研究の対象としたのは4つの薬剤群で1:スタチン製剤群、2:心選択性β-遮断薬、
3:アンジオテンシン変換酵素阻害薬とアンギオテンシン受容体遮断薬(ACE阻害薬とARBs)と
4:選択的なセロトニンとセロトニン-ノルエピネフリン再摂取抑制薬(SSRIとSNRIs)です。
これら4剤を有する製薬会社の弁当を食べた医師を明らかにし、その処方動向を調べました。
主たる評価項目は、弁当を提供した会社の薬剤と同クラスの代替薬との処方率の差です。
結果的は、他のスタチンの「ロスバスタチン」では(オッズ比:1.18; 95%CI、1.17-1.18)、
他のβ-遮断薬の「ネビボロール」では(オッズ比:1.70; 95%CI、1.69-1.72)、
他のACE阻害薬の「オルメサルタン」では(オッズ比:1.52; 95%CI、1.51-1.53)

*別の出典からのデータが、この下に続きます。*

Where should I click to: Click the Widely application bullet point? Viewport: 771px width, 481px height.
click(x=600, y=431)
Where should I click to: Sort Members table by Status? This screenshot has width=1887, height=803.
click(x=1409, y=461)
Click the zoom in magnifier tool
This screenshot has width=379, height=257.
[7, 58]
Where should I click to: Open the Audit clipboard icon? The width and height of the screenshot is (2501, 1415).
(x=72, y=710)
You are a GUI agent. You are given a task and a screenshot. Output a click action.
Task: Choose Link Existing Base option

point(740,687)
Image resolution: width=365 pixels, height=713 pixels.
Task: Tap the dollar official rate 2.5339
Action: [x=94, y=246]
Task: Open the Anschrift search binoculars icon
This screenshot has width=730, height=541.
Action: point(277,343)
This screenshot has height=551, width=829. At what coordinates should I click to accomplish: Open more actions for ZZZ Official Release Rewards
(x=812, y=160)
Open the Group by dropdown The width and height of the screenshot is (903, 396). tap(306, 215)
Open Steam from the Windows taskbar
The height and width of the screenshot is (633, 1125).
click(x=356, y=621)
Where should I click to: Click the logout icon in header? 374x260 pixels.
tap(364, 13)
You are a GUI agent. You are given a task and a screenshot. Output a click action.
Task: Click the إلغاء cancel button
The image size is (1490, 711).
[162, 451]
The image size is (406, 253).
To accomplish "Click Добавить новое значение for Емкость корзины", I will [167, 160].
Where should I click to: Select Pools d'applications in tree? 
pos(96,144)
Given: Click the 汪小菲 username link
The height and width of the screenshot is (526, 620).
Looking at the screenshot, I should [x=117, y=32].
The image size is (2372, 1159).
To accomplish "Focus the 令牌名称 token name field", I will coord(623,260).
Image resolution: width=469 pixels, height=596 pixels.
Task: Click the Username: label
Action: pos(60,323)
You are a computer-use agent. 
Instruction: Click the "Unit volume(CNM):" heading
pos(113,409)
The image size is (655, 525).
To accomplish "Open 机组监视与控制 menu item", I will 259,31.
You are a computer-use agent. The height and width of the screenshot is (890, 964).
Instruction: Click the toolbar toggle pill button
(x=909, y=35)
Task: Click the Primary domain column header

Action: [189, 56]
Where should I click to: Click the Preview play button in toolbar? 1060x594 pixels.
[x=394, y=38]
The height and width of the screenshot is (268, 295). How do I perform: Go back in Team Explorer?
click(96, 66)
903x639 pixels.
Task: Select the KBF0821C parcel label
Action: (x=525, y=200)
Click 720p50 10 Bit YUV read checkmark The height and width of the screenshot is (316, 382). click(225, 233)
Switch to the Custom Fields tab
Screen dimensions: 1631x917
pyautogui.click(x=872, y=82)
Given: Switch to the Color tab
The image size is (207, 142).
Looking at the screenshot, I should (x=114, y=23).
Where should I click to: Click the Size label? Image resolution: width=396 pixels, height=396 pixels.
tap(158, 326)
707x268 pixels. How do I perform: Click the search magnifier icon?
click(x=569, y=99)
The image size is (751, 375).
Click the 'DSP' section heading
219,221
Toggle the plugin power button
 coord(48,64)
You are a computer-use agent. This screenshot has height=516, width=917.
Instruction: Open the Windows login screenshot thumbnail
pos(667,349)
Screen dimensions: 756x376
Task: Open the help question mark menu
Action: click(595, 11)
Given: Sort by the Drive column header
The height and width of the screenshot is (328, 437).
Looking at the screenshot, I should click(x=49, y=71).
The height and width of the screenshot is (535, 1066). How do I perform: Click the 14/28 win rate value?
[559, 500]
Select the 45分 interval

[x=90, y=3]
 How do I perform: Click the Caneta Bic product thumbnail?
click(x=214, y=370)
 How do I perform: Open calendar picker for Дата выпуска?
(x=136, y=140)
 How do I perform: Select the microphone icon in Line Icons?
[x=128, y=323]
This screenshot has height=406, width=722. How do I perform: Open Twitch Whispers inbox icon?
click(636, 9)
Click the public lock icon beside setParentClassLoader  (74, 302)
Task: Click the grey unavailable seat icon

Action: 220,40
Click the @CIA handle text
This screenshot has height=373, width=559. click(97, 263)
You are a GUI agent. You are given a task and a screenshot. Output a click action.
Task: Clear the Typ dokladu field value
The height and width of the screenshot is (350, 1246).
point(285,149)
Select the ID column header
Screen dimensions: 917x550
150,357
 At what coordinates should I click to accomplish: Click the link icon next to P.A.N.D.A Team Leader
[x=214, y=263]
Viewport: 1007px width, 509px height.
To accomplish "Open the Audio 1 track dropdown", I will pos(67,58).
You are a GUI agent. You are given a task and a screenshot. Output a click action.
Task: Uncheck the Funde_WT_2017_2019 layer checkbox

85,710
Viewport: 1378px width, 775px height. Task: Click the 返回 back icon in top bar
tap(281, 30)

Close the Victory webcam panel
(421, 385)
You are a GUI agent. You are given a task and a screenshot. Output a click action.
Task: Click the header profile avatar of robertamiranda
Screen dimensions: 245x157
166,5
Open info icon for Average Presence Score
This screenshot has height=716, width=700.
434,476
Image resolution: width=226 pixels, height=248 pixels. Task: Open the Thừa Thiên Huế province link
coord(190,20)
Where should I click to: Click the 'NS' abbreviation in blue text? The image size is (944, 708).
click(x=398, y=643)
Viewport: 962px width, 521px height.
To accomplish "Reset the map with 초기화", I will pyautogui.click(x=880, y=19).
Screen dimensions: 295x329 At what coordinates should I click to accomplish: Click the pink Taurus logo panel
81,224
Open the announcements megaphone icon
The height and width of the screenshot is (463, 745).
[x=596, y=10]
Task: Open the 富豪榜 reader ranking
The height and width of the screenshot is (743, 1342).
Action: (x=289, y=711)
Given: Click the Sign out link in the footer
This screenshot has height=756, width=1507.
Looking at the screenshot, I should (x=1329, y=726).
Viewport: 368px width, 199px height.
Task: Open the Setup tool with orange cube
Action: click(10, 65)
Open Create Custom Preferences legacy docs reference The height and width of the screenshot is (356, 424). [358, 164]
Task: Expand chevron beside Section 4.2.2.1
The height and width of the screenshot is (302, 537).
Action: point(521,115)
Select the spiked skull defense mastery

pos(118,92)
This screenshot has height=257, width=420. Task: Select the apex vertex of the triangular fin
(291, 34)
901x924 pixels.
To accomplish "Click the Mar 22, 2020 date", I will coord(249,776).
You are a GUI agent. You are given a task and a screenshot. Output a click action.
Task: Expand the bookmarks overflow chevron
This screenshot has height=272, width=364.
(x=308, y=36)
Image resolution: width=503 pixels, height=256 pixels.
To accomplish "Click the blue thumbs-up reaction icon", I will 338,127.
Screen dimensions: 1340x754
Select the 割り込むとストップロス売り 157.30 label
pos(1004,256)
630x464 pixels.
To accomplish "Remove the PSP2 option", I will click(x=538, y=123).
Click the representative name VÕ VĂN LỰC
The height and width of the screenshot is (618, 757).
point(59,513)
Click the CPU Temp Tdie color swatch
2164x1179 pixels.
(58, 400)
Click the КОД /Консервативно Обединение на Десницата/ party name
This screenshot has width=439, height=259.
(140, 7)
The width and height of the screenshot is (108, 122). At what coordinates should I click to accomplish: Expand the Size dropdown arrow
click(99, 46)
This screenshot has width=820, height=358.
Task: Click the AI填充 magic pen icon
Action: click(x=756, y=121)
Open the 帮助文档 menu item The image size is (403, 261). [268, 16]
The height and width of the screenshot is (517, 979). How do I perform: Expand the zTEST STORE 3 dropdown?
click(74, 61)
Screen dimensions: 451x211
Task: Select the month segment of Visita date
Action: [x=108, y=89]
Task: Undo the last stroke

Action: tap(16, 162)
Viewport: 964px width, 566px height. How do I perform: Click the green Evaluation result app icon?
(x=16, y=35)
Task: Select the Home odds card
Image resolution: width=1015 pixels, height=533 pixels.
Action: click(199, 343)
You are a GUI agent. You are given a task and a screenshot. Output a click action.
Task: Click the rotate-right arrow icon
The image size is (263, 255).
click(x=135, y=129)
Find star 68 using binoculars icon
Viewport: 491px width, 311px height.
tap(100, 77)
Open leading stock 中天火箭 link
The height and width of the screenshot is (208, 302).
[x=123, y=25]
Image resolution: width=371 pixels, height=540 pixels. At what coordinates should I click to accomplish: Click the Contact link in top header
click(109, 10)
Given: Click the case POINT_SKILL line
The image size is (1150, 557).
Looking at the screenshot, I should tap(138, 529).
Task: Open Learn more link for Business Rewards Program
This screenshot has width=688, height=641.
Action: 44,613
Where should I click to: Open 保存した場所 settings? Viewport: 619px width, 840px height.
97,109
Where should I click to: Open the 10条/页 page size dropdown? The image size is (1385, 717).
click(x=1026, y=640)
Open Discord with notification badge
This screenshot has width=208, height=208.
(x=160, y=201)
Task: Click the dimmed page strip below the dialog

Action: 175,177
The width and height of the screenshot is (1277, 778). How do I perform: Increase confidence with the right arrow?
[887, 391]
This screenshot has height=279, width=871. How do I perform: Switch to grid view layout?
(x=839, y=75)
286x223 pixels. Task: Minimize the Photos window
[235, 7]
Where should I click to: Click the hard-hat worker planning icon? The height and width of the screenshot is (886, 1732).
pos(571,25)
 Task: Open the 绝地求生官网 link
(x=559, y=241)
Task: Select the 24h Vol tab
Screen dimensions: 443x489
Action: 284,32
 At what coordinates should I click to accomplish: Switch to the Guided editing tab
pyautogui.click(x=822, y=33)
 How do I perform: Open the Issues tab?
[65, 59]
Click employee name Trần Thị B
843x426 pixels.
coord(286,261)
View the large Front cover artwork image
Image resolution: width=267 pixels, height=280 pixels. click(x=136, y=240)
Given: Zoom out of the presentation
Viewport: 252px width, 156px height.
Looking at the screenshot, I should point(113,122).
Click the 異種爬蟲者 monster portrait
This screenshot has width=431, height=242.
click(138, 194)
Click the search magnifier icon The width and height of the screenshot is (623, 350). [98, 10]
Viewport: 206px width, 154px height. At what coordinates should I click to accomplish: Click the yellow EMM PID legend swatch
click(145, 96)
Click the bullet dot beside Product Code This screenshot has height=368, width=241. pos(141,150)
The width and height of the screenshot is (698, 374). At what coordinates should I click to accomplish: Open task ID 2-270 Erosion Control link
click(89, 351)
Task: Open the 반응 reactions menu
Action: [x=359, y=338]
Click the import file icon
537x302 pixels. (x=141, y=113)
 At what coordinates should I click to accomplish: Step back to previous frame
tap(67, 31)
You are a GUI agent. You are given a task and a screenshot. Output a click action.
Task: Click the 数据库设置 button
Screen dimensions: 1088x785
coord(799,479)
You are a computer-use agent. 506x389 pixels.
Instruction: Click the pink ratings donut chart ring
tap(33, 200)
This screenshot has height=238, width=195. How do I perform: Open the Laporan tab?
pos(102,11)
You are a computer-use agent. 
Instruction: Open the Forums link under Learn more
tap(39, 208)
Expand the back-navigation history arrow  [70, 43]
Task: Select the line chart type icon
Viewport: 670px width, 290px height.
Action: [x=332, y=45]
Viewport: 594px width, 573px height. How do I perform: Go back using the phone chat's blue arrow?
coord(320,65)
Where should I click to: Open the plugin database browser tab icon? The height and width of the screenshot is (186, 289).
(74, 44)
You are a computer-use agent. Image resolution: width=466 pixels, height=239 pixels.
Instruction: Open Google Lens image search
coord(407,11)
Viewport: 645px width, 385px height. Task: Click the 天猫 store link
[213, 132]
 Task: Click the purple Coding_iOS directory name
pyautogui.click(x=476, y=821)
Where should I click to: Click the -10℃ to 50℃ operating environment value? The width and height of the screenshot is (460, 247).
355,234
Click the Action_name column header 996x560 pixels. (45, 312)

他のSSRIとSNRIsでは「デスベンラファキシン」(オッズ比:2.18; 95%CI、2.13-2.23)
となりオッズ比がいずれも1を超えています。
つまり、弁当の提供と処方には正の相関があったとのこです。
論文には、この関係は相関であって因果関係ではないとリミテーションがついています。
ただ個人的にはやはり弁当強し!!ということですね。